Detecting Coronary Calcium in Young Adults: Are We There yet?
Atherosclerosis begins before birth and progresses throughout life. Calcific atherosclerosis has been demonstrated in human cultures for at least 5,300 years and was commonplace in many ancient cultures. The modern day Tsimane tribe of the Bolivian Amazon demonstrates the potential preventive power of a lifetime of minimal atherosclerotic cardiovascular disease (ASCVD) risk factors. They live a subsistence lifestyle of hunting, gathering, fishing, and farming and have an estimated lifetime low-density lipoprotein cholesterol (LDL-C) of ≈71 mg/dL. Coronary artery calcium (CAC) scanning of 705 Tsimane adults found their CAC to be approximately one-fifth the level observed in a U.S. industrialized population.
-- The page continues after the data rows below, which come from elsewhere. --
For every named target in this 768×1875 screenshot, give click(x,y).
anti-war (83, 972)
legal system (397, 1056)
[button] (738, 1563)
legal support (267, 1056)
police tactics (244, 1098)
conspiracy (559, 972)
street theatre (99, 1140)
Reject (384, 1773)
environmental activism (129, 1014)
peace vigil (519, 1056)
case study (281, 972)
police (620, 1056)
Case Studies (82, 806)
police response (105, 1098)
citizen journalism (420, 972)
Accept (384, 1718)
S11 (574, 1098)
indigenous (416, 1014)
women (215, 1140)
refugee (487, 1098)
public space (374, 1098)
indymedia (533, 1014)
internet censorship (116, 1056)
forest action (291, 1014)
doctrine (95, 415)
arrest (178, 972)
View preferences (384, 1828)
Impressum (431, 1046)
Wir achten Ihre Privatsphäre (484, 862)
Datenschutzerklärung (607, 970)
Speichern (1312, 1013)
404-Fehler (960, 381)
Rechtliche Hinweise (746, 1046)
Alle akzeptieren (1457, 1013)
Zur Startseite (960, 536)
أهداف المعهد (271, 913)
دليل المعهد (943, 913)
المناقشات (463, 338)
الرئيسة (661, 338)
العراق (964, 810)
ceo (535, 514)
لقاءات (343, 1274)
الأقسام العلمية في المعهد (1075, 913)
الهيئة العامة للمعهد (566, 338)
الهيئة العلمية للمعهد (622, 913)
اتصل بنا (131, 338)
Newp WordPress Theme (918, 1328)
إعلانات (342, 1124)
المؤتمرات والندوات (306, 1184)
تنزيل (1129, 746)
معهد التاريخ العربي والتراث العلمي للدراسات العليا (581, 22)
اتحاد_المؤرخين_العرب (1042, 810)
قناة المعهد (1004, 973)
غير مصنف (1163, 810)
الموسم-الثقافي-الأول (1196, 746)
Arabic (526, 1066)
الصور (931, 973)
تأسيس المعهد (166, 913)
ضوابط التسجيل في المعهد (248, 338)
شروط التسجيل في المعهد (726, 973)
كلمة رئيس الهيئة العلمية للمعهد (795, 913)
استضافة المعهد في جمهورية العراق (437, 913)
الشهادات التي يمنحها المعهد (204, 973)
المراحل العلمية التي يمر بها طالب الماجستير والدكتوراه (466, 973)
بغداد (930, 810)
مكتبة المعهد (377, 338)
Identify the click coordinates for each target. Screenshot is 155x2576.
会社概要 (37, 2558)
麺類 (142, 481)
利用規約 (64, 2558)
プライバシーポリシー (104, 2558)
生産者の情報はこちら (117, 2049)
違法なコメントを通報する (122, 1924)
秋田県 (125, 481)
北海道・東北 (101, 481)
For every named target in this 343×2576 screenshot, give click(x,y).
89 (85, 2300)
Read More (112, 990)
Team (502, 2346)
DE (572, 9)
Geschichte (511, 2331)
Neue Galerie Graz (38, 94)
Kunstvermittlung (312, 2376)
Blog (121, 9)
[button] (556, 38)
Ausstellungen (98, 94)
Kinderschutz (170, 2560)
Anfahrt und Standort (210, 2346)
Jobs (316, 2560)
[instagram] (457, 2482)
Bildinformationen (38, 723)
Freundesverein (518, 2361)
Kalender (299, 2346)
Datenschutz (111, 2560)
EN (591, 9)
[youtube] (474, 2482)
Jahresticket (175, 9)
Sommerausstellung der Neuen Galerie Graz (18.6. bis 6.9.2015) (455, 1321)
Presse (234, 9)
CAC is a well-established marker of coronary atherosclerosis burden and strongly predicts ASCVD events in young and in middle-aged and olderadults. It is useful for patients undergoing CAC imaging and their clinicians to know how their score compares to others of similar age, sex, and race/ethnicity. In 2006, McClelland et al provided clinicians with a calculator to estimate an individual’s age, sex, and race/ethnicity-based CAC profile by comparing them with a database of 6,110 subjects aged 45–84 years from the MESA (Multiethnic Study of Atherosclerosis) study who did not have known ASCVD or diabetes. In this issue of the Journal of the American College of Cardiology, Javaid et al utilized CAC values from 3 populations younger than those in MESA to develop a calculator for individuals aged 30–45 years. The 3 populations totaled 19,725 predominantly White and Black individuals and included participants in the CARDIA (Coronary Artery Risk Development in Young Adults) study, the CAC Consortium cohort, and the Walter Reed Cohort. Each cohort was weighted equally, and the authors smoothed the raw data to prevent overfitting, using a method similar to that of McClelland et al.
These 3 populations include the bulk of U.S. White and Black 30- to 45-year-old patients in published CAC datasets. As the authors note, their risk factor prevalence is similar to that of National Health and Nutrition Examination Survey participants. The CARDIA dataset was community-based, CAC Consortium participants were self or physician referred, and the Walter Reed Cohort was physician referred, although it was in a medical setting in which CAC testing was widely encouraged. Typically, physician-referred individuals would be expected to have a greater risk factor and thus CAC burden. On the other hand, individuals who would enroll in a study such as CARDIA are potentially subject to healthy study responder bias. Both calculators intersect at age 45 years, at which point CAC scores at each percentile are only slightly higher in the young adult than the MESA calculator. On balance, the authors succeeded in assembling a dataset and a calculator that is generalizable to the U.S. White and Black populations.
An important implication of the young adult calculator lies in its potential clinical utility. Should young adults aged 30–45 years be considered for assessment of CAC, and if so, who? The 2018 American Heart Association/American College of Cardiology/multisociety guideline for cholesterol management recommends consideration of CAC scores to further inform treatment decisions beyond risk-scoring and risk-enhancing factors. This recommendation, however, is based primarily on adults aged ≥45 years in MESA in which a CAC score of >100 identified those with a favorable net clinical benefit for statin use. Such an analysis is not available for younger adults, nor is the guideline recommended Pooled Cohort Equation score for 10-year ASCVD risk calculation applicable to those aged <40 years.
Although universal screening for CAC in young adults should not be endorsed, we suggest certain “CAC benefit groups” in which ASCVD risk may be sufficiently high to warrant assessment of CAC assessment from a shared-decision discussion between clinician and patient, including consideration of other risk enhancing factors. These groups include the following: 1) those with suspected or diagnosed familial hypercholesterolemia; 2) those with a family history of premature ASCVD; 3) those with multiple risk factors; and 4) those aged 40–45 years who are identified as borderline-intermediate risk by the current Pooled Cohort Equation.